====== Data for this exercise ======
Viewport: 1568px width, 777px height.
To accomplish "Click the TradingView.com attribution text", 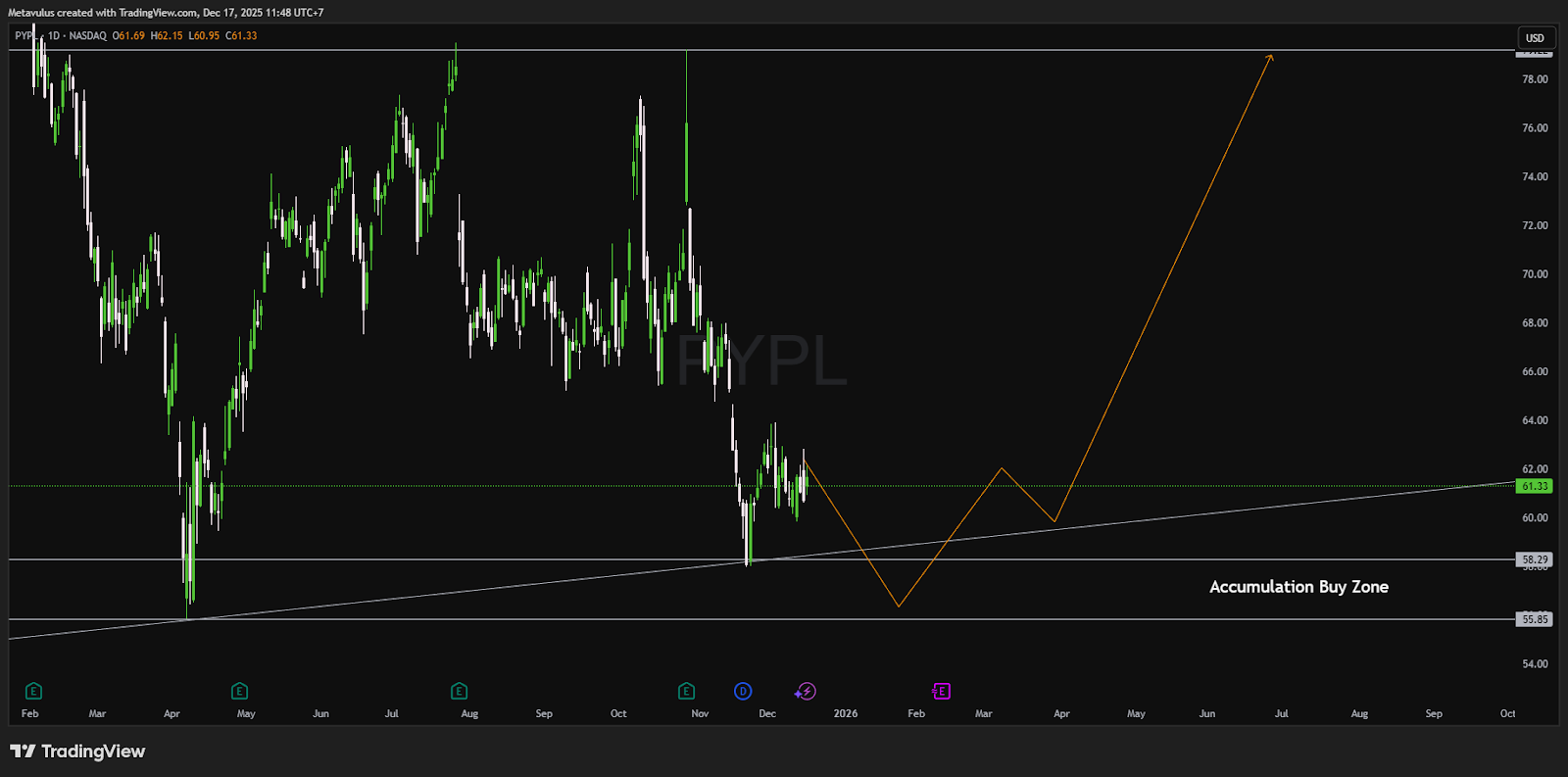I will (158, 13).
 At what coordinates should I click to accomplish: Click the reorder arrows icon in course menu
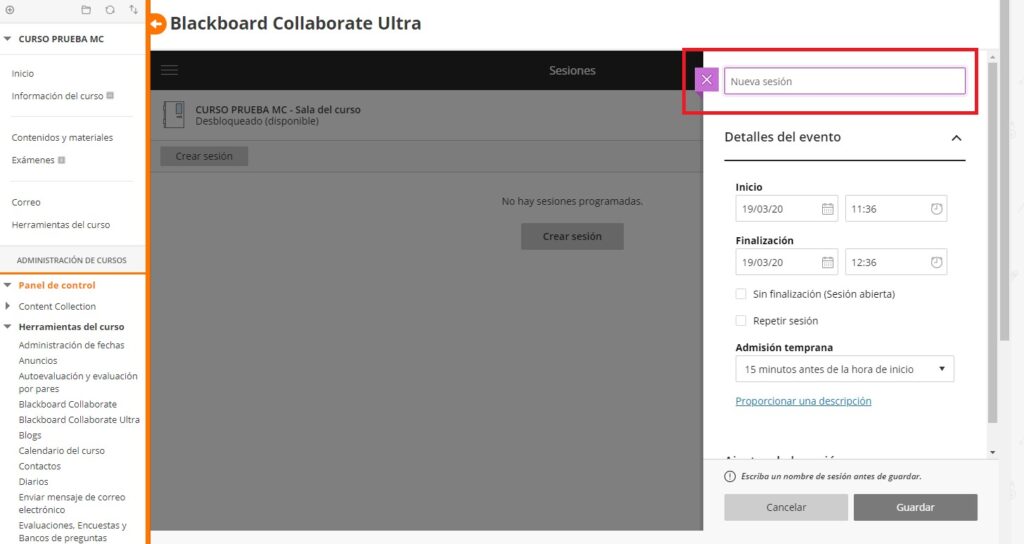point(134,9)
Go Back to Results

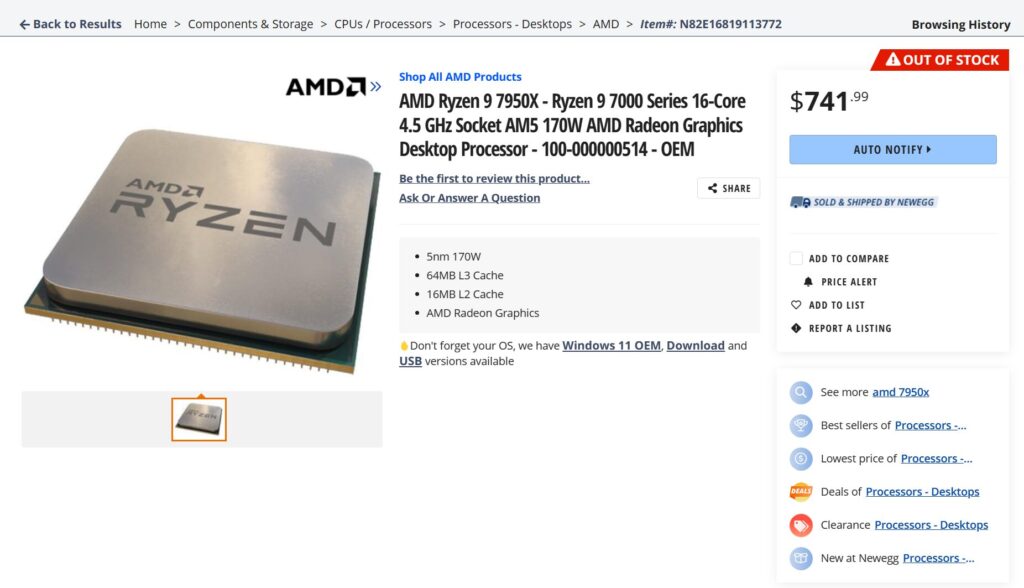pyautogui.click(x=71, y=24)
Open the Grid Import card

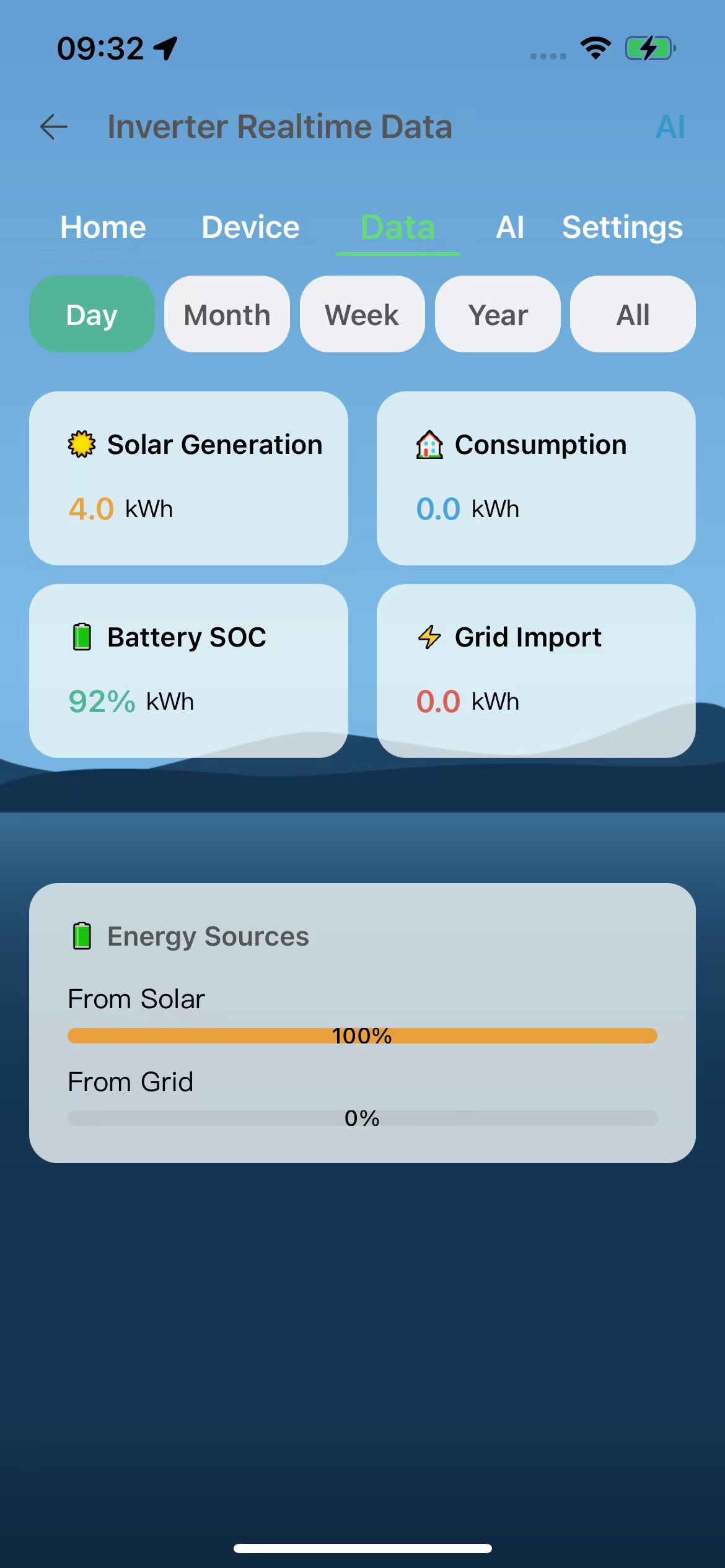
======
**Prompt:** Find the line containing "At what coordinates", then extract it and every line after it to the end of the data above, exactly and nothing else, without pictures.

**Written answer:**
 At what coordinates should I click to accomplish: Click the reorder arrows icon in course menu
point(134,9)
Go Back to Results

pyautogui.click(x=71, y=24)
Open the Grid Import card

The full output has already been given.